I zobaczyłem ją w tych ślicznych okularkach. Patrzyła mi prosto w oczy jakie ona miała piękne niebieskie oczy. Przykro mi było, że musiałem ją przeprosić, bo nie byłem w stanie dziś działać z tym projektem. I wtedy odezwałem się - Część przepraszam, że nie podałem Ci adresu. W ogóle o tym zapomniałem.
Po krótkiej chwili odezwała się - Część, nic się nie stało jakoś cię znalazłam-zaśmiała się - nie przyszłam za wcześnie.
Odpowiedziałem - Nie, ale wiesz jednak dziś nie dam rady pracować przy tym projekcie. Wybaczysz mi że na darmo przyszłaś.
Posmutniała i po chwili powiedziała - Czy coś się stało. Może chcesz porozmawiać, może nie znamy się zbyt długo, ale zawsze możesz na mnie liczyć.
Na mojej twarzy zagościł delikatny uśmiech. Odpowiedziałem jej.
- Dziękuję za propozycję ale nie bardzo jestem gotowy żeby się zwierzać.
Przytaknęła i dodała - Ok jak coś to dzwoń. Do zobaczenia jutro w szkole.
-Do zobaczenia - wydukałem.
Po chwili zamknąłem drzwi i wróciłem do swojej sypialni. Na poprawę humoru włączyłem sobie muzykę. I tak leżałem aż zapadł zmierzch. W tym momencie wziąłem swoją ulubiona książkę, która najczęściej czytam. Gdy tak czytałem "Zmierzch" Stephenie Meyer, pomyślałem że w powieściach wszystko idzie tak gładko, a w moim życiu wszystko jest pod górkę. Szybko zasnąłem. W nocy jak zawsze śniła mi się ona. Dziewczyna która mogłaby być moja dziewczyna. Nigdy w śnie nie widzę jej twarzy. Więc nie mogę się domyślić kto to jest. Czy ja znam czy nie. Szybko przychodzi w śnie i tak samo szybko odchodzi zanim się przebudzę. O tym moim śnie nigdy nikomu nie mówiłem i nie mam zamiaru. I jak co rano wraca do mnie moja ukochana rutyna. Wychodząc z autobusu pobiegłem na lekcje włoskiego na, który chodzę z Anastazja jako jedyni z klasy. Tym razem usiadłem obok niej.

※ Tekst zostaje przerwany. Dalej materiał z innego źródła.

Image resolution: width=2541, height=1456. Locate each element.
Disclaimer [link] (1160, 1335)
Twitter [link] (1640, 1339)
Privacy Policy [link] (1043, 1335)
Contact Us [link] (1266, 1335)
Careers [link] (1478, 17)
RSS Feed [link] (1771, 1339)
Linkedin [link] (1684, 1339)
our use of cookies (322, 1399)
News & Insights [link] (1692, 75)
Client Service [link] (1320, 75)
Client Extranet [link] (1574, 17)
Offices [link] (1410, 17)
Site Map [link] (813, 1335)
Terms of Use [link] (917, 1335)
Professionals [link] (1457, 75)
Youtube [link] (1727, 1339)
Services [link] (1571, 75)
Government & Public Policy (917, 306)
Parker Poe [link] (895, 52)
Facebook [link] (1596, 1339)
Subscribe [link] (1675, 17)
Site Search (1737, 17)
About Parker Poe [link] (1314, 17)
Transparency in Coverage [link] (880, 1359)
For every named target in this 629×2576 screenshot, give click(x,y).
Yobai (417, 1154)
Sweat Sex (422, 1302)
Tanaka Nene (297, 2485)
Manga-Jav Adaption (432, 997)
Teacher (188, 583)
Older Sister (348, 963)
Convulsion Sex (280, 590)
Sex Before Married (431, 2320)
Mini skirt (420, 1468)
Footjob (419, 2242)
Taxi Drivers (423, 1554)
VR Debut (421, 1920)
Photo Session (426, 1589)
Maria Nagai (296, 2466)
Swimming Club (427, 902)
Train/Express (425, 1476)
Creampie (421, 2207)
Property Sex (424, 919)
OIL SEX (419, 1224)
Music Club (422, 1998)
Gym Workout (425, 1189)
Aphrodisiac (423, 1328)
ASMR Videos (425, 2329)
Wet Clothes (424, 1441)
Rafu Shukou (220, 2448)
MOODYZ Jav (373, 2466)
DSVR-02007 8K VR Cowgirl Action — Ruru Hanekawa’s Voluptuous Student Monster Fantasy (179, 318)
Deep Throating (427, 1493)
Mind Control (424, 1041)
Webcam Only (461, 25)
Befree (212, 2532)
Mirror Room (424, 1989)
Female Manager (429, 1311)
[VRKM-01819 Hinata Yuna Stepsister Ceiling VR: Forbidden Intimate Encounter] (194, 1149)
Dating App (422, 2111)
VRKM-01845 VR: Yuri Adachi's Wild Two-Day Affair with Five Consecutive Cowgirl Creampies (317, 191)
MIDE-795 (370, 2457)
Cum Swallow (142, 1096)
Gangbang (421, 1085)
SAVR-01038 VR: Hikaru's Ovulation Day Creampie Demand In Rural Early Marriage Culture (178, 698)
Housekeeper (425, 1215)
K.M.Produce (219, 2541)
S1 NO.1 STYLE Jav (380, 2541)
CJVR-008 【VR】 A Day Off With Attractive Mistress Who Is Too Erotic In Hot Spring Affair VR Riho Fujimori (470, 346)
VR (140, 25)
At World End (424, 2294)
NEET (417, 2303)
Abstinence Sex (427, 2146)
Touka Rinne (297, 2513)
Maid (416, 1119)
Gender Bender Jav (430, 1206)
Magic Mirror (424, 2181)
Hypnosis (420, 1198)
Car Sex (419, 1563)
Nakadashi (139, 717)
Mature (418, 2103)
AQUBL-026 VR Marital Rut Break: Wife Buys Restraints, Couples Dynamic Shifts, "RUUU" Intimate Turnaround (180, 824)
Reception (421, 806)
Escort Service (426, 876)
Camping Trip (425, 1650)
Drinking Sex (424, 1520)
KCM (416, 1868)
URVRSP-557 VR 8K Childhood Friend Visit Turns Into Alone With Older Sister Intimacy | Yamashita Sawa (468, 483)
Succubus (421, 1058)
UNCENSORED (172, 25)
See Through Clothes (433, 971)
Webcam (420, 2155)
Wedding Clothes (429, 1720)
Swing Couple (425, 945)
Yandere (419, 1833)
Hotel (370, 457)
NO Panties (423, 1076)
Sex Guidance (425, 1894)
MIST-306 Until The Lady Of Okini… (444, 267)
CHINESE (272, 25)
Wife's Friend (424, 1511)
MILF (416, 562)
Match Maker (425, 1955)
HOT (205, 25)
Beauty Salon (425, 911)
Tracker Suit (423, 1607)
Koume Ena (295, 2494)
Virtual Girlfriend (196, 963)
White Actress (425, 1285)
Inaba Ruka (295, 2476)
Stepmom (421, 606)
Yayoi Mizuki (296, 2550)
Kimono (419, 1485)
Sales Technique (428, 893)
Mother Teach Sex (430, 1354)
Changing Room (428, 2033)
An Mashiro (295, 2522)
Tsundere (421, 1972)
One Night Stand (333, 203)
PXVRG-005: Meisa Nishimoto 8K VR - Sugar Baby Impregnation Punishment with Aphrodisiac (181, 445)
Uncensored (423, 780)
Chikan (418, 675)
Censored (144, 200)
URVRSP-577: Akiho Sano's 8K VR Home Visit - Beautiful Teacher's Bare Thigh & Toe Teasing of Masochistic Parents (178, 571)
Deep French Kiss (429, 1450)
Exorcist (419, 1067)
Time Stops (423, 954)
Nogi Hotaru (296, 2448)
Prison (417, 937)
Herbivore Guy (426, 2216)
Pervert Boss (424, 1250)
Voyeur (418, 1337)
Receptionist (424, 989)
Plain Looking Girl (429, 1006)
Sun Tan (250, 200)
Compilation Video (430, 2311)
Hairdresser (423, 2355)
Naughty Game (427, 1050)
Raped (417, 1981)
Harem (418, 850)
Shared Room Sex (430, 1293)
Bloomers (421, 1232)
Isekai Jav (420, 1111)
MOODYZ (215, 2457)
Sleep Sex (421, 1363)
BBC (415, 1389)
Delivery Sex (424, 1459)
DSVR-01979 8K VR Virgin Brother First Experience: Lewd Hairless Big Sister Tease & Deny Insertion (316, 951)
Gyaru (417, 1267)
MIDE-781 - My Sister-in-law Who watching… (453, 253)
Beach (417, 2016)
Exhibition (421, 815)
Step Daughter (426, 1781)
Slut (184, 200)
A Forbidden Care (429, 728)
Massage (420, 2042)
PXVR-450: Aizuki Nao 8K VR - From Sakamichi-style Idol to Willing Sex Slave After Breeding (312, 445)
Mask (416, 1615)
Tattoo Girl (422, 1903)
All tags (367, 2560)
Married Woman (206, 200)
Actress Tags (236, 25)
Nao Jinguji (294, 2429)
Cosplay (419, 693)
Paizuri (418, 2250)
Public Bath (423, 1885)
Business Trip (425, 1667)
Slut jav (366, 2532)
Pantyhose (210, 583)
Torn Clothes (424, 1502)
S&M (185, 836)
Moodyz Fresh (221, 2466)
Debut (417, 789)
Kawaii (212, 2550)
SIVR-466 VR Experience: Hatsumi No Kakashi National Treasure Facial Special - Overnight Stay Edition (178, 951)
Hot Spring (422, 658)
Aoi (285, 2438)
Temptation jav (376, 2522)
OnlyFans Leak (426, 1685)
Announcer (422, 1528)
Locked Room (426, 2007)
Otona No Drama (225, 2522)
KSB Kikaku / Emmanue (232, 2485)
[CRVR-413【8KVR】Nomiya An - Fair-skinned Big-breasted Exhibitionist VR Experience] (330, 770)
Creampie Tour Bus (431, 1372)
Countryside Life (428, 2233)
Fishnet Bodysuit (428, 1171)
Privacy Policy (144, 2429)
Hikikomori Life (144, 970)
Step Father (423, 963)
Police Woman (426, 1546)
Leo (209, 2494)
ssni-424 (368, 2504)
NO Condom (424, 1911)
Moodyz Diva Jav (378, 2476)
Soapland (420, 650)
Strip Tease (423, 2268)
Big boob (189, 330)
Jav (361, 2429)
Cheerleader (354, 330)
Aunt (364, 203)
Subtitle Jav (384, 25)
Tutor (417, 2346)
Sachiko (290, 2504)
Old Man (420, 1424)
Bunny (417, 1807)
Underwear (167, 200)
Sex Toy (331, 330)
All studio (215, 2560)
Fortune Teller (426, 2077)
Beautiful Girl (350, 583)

Miło wiedzieć, że jest ktoś kto naprawdę nas lubi.
- Część - przywitałem się i zacząłem słuchać nauczyciela.
Ale ona nawet na mnie nie spojrzała ani się nie przywitała. Pierwsze co pomyślałem, że zrobiłem coś nie tak. Milion pytań chodziły mi po głowie.
Po dwóch godzinach ona podeszła do mnie na stołówce i się odezwała.
- Przepraszam, że się nie odezwałam na lekcji włoskiego. Ale miałam ważny egzamin po lekcji włoskiego i nie zwaracalam uwagi na ludzi wokół siebie.
Po krótkiej chwili odpowiedziałem.
- Nic się nie stało bałem się tylko, że się na mnie obraziłaś po wczorajszym.
-No skąd, aż taka wredna nie jestem. - opowiedziała.
I tak rozmawialiśmy cała przerwę zapominając o całym świecie.
Przyniej czułem się naprawdę dobrze.
Zadzwonił dzwonek, a my nadal rozmawialiśmy. Poszliśmy na kolejną lekcję trochę spóźnieni ale pani jeszcze nie było.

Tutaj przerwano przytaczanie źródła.